Indoor experimental system. (1: slave computer, 2: targets of total stations, 3: master computer, 4: target of the laser tracker, 5: disturbance cable)
Figs. 10 and 11 are the experiment results adopting the PID and fuzzy PID controllers respectively. The terminal error without vibration control is calculated by assuming the rigid Stewart manipulator keeps still in its initial state. The terminal error is evaluated by the RMS value. As illustrated by the figures, since the trajectory compensation strategy is based on the tracking control, it can only reduce the already generated error; the terminal error of the FSS cannot be eliminated completely. However, it is obvious that the fuzzy PID controller can improve the terminal accuracy and ensure system stability for the FSPM when compared with the PID controller. This is because it can regulate PID parameters according to the terminal error and the error change automatically and reflect some dynamic coupling characteristics. The terminal error with the fuzzy PID controller is 1.61mm RMS and meets the accuracy requirement of 2mm RMS, while the RMS error of the conventional PID controller reaches 2.16mm. Besides, the fuzzy PID controller ensures better system stability. Unstable moments only appear in Fig 10, when the terminal error with the vibration control even exceeds the error without the vibration control. Therefore, the proposed fuzzy PID control can improve the vibration control performance of the FSPM.

Experimental results with the PID control.

Experimental results with the fuzzy PID control.
Ultimately, the suggested fuzzy PID controller based on the trajectory compensation strategy is adopted in the complete 40m scale model of the FAST to verify the overall system performance, as shown in Fig. 12. The FSS is programmed to track an astronomical observation trajectory at a linear velocity of 4.47mm/s. The maximum zenith angle of the designed trajectory is 30 degrees. The total run time is 5000s, the recording cycle of the position data is 0.1s and the maximum wind speed measured at the scene is 3.3m/s.

40m scale model of the FAST.
The terminal error of the FSS scale model under experimental observation is illustrated in Fig. 13.

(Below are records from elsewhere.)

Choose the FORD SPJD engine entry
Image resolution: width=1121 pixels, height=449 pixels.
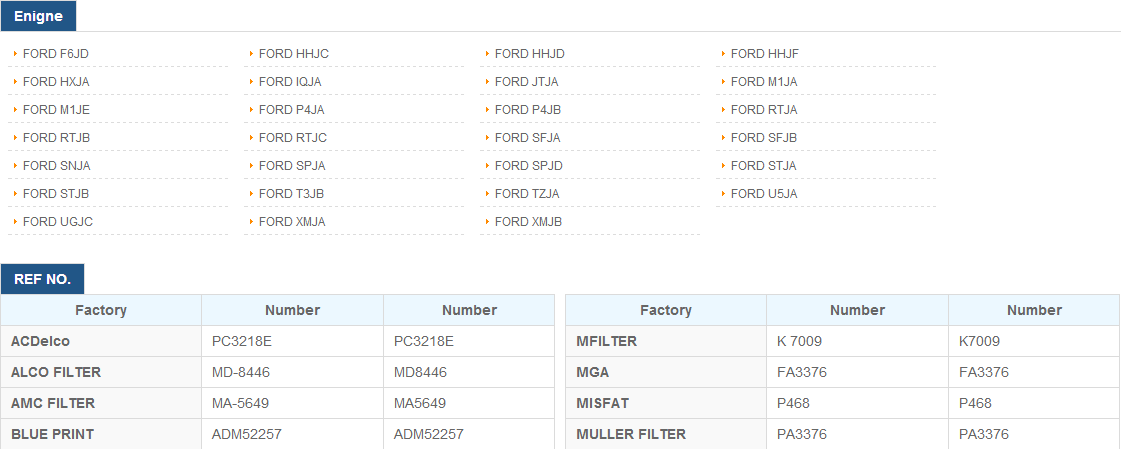click(x=529, y=166)

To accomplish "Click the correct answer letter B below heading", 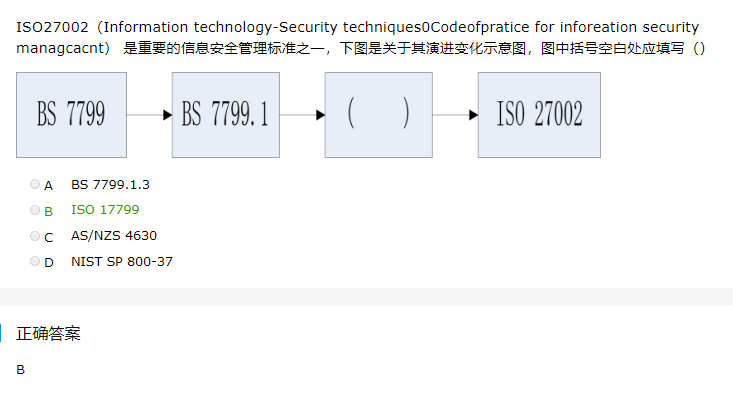I will [21, 370].
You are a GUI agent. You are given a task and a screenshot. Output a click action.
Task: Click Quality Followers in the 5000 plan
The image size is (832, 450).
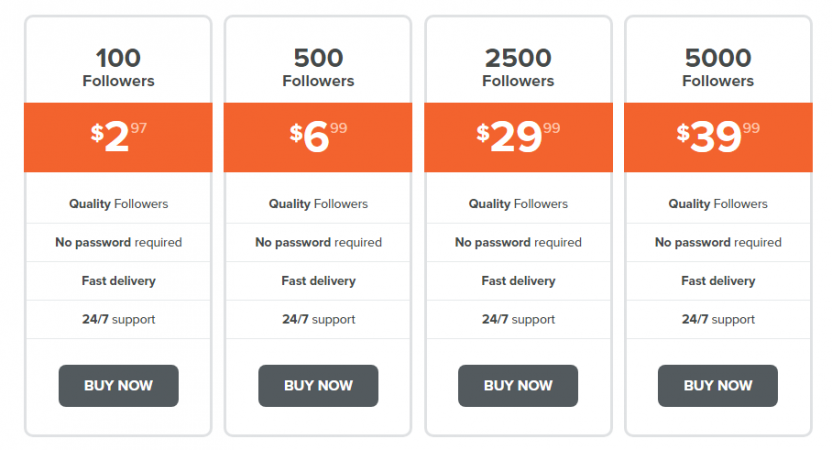coord(718,204)
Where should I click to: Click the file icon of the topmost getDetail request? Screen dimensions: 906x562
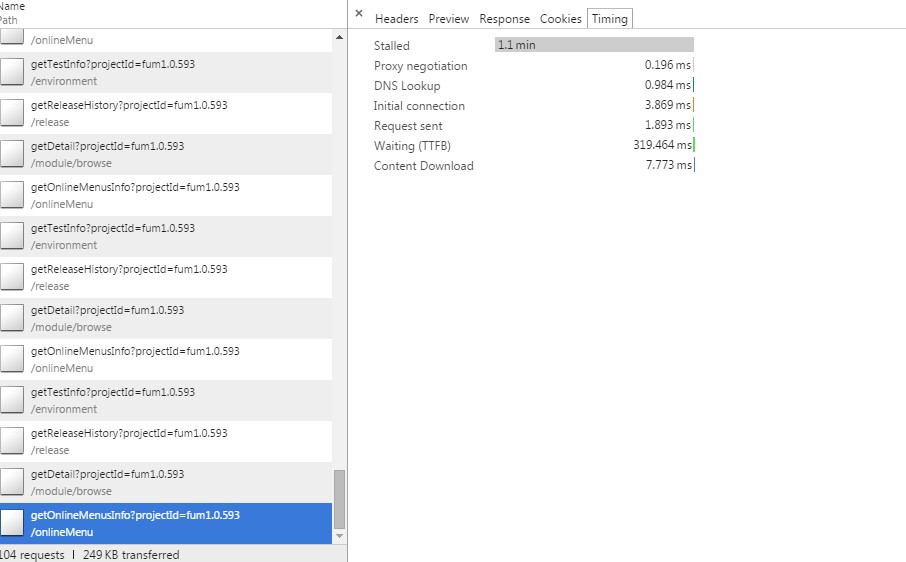point(12,154)
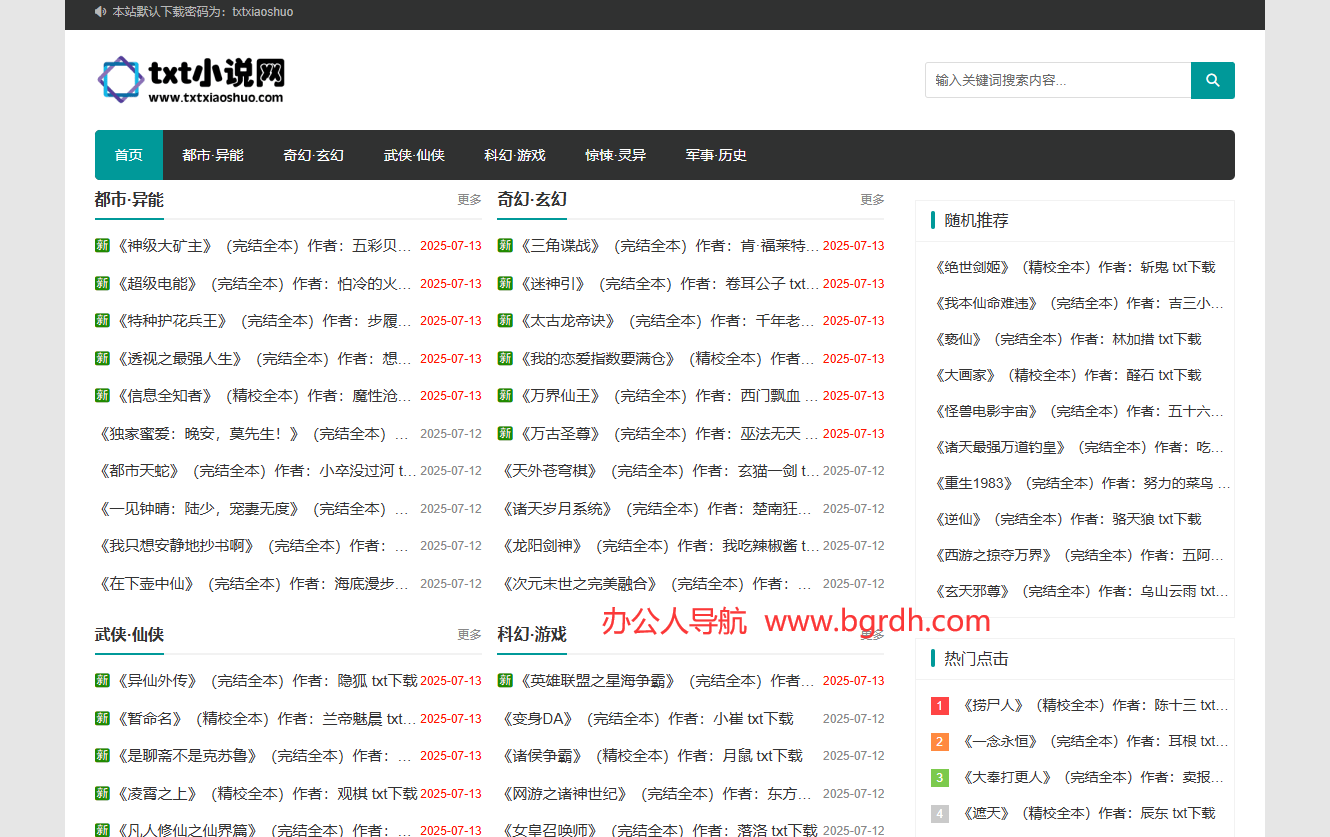Click the red rank 1 badge in 热门点击
1330x837 pixels.
pyautogui.click(x=939, y=706)
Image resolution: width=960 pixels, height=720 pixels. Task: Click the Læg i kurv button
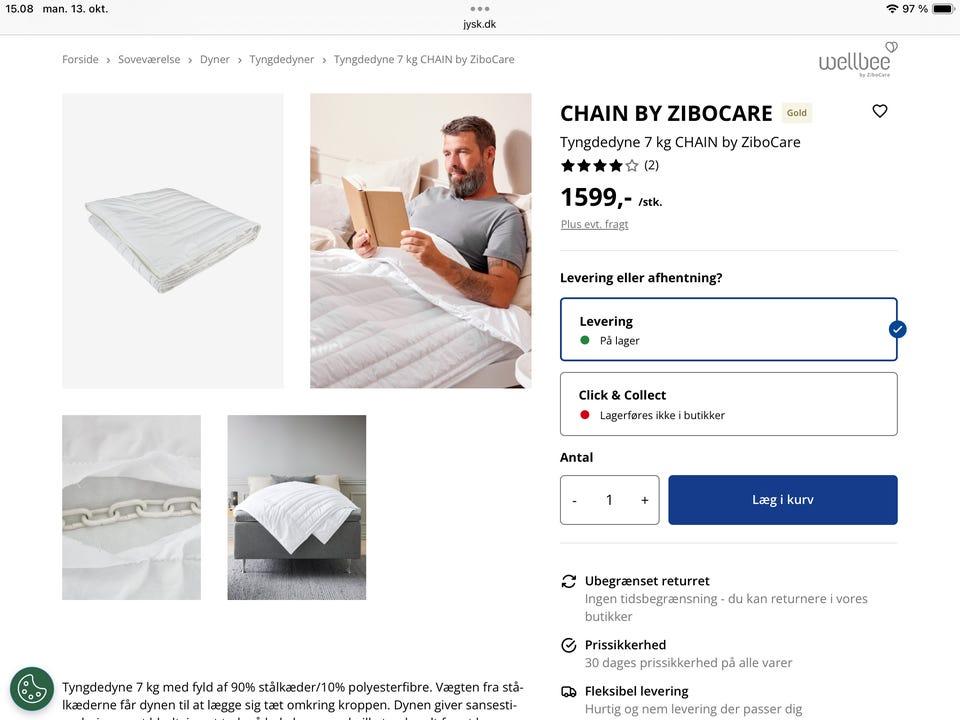[x=783, y=500]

Terminal error of the observation experiment.
In order to track a trajectory, the FSS needs to move to the starting point of the trajectory from its mechanical origin. During this time, the vibration control will not be carried out and the rigid Stewart manipulator is stationary. Thus, as shown in the figure, in the initial segment the terminal error exceeds 10mm. After implementing the vibration control, the terminal error decreases obviously. With vibration control the terminal error of the observation segment is 1.68mm RMS and meets the accuracy requirement of the FSS scale model for astronomical observations. The proposed fuzzy PID controller makes the FSS scale model meet both accuracy and stability requirements.
5. Conclusion
In this paper, the investigation of vibration control for the FSPM has been carried out, where the system dynamics are internally coupled and highly nonlinear. By taking the 40m scale model of the FSS as a subject, the fuzzy PID controller is developed and applied in the vibration control of this FSPM. Numerical simulations and physical experiments have been carried out respectively with the proposed fuzzy PID controller and the traditional PID controller. Results show that the proposed controller assures system stability and terminal accuracy at the same time, despite the time-varying and coupling of the FSPM. Further, the proposed controller offers several implementation advantages, such as: reflecting system dynamics with a limited computational burden, avoidance of unstable moments and better accuracy. Besides, the suggested control methodology is successfully adopted in the complete FSS scale model and the observation experiment verifies the feasibility of the future FAST prototype and provides great practical control experience. Consequently, the proposed control methodology can be further adopted in other FSPMs.
Footnotes
6. Acknowledgements
This research is sponsored by National Natural Science Foundation of China (No. 11178012, 51205224) and the State Key Laboratory of Tribology (No. SKLT11B06).